From the line below that contains "Open the Day dropdown" to the line that contains "Task: Open FIFA/Coca-Cola", repeat every line exactly, both ends included, and nothing else.

BEGIN RECORDS PROVIDED

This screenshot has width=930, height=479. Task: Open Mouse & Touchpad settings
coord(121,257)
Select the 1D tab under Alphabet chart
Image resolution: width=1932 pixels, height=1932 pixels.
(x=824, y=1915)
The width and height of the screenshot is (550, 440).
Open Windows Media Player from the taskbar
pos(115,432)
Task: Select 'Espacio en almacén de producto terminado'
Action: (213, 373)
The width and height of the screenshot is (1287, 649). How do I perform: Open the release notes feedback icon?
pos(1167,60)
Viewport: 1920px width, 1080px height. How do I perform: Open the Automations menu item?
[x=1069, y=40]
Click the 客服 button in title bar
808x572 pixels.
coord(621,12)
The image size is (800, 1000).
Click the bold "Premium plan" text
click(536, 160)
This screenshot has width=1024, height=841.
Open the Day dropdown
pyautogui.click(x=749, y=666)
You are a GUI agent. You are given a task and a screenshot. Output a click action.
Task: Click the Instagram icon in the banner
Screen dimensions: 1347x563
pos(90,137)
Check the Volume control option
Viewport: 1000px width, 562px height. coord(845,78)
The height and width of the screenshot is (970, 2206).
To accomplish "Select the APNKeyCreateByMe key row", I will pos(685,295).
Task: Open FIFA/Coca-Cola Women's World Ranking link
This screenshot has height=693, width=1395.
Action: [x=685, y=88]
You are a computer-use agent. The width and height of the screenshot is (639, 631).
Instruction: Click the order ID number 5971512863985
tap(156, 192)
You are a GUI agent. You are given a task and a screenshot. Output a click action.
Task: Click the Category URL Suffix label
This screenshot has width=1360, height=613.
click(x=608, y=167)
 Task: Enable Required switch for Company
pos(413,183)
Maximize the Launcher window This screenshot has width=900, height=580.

END RECORDS PROVIDED

RESULT OF THIS TASK -
Open the Day dropdown
pyautogui.click(x=749, y=666)
You are a GUI agent. You are given a task and a screenshot. Output a click action.
Task: Click the Instagram icon in the banner
Screen dimensions: 1347x563
pos(90,137)
Check the Volume control option
Viewport: 1000px width, 562px height. coord(845,78)
The height and width of the screenshot is (970, 2206).
To accomplish "Select the APNKeyCreateByMe key row", I will pos(685,295).
Task: Open FIFA/Coca-Cola Women's World Ranking link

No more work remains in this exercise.